The intrinsic uncertainty of the doctrine, as well as that of the ratio in Kesavananda, brought about numerous challenges both to and under the doctrine before the Hon’ble Supreme Court. The phase following Kesavananda was one where the doctrine has evolved on a case-to-case basis, resulting in a steady development of the doctrine.

The Hon’ble Supreme Court in Indira Gandhi v. Raj Narain , struck down a Constitutional amendment which tend to legalise the then Prime Minister Indira Gandhi’s election citing the basic features of democracy, rule of law and equality. The Parliament, through the Forty-Second Constitutional Amendment, tried to circumvent Kesavananda by making Parliamentary power unlimited. The Hon’ble Supreme Court in Minerva Mills v. Union of India struck down the amendment on the ground that the judicial review of Parliamentary legislations, and the limitation of Parliamentary power to amend the Constitution, were themselves part of the basic structure of the Constitution.

The courts have construed and long drawn out the doctrine to include secularism and federalism , the freedoms under Article 19, judicial review of decisions by the High Court and Supreme Court under Articles 226 and 32, judicial independence , judicial primacy in the judicial appointment process to the basic structure of the Constitution.

More importantly, the Hon’ble Supreme Court in I.R. Coelho v. State of Tamil Nadu had come across the issue whether an addition to the Ninth Schedule would give immunity to the listed statute from the requirement of being consistent with the fundamental rights. The Hon’ble Supreme Court held that all laws were subject to the test of being consistent with fundamental rights, which are a part of the basic structure.

Conclusion

Though the Kesavananda does not find approval with those who have been brought up with the conventional concept of judicial review, even cynics would admit that it was the Judiciary’s rescue operation that saved Indian democracy.

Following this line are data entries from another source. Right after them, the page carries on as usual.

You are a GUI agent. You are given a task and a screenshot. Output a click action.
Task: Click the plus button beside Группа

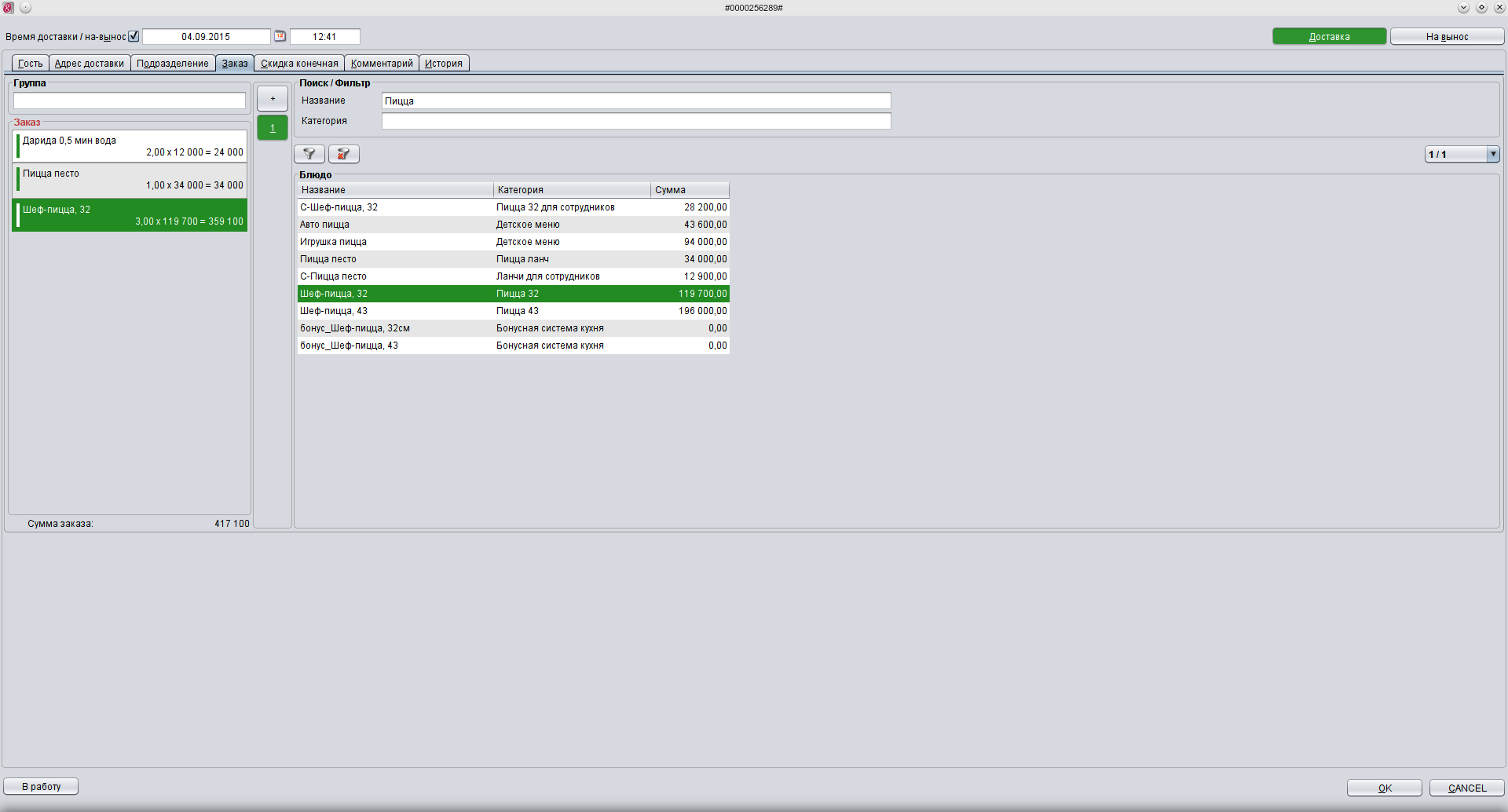273,99

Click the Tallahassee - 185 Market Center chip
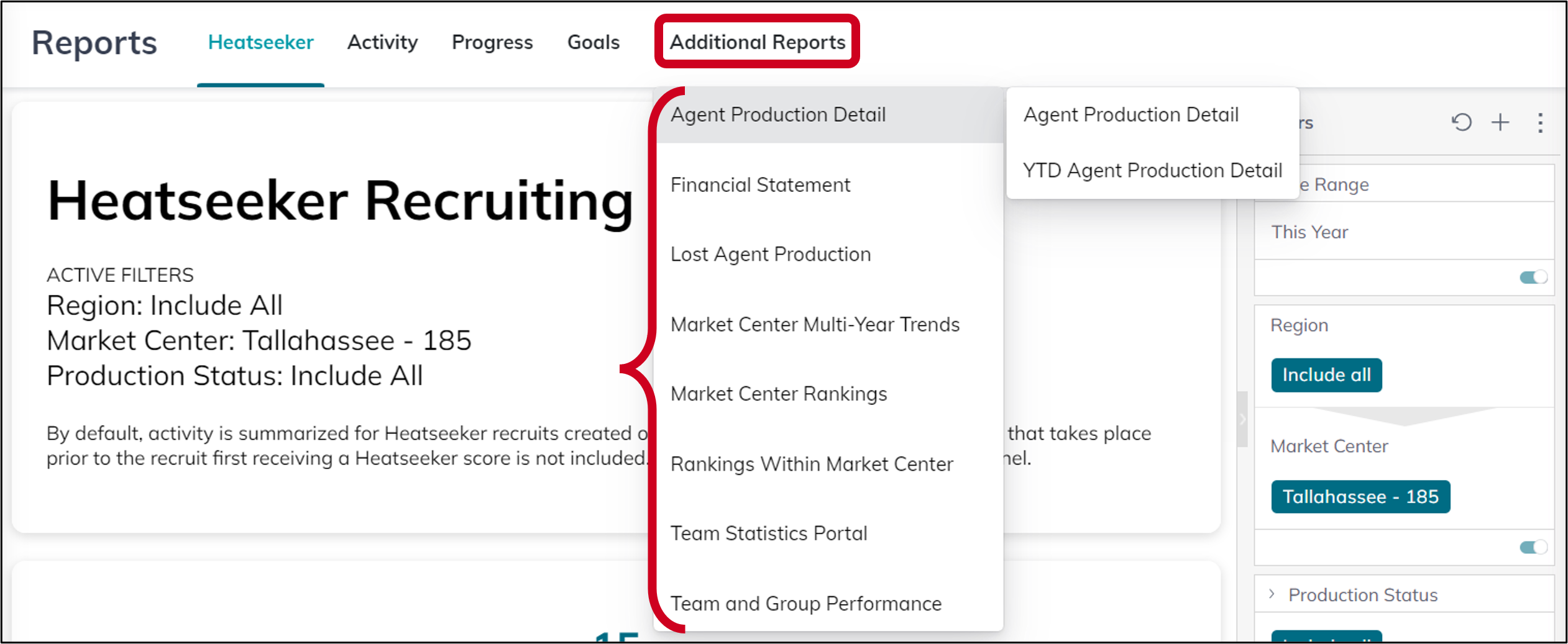click(1360, 496)
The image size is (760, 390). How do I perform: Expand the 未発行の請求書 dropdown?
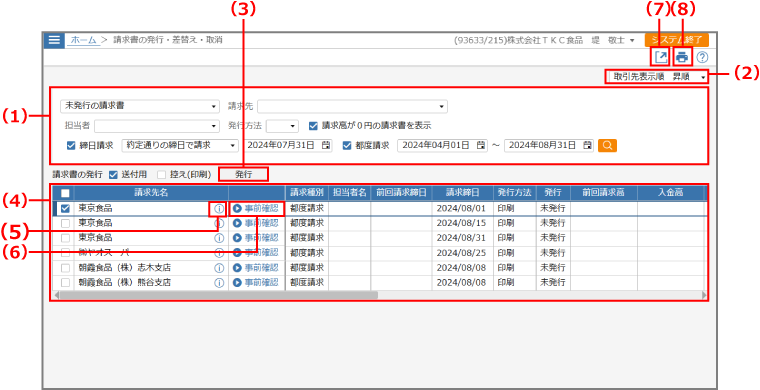tap(140, 106)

What India faced in 1973 was a struggle of supremacy between the Hon’ble Supreme Court and the Parliament. Kesavananda created a check on Parliament’s endeavour to wipe out judicial review and strive for unconditional power to amend the Constitution. However, it allowed Parliament the extensive liberty to carve out socio-economic policies.

Before Kesavananda, almost 30 Constitutional amendments were already passed since the Constitution came into effect in 1950, and there have been about 74 amendments since Kesavananda. Regardless of, the large number of amendments made to the Indian Constitution, the expectations and philosophies of its framers remain integral and perceptible as the Constitution adopted by the Constituent Assembly in 1949 and this is principally owed to the Apex Court’s decision in Kesavananda.

However, one thing that triggered me when I was a law student was that even after a 800 page judgment and discussions running over 68 days the petitioner Swami Kesavananda Bharati did not actually win the case, as the Amendments he challenged were held to be valid by the Hon’ble Court, but what he won was a name in the History of Indian Constitutional Law. May his soul rest in peace!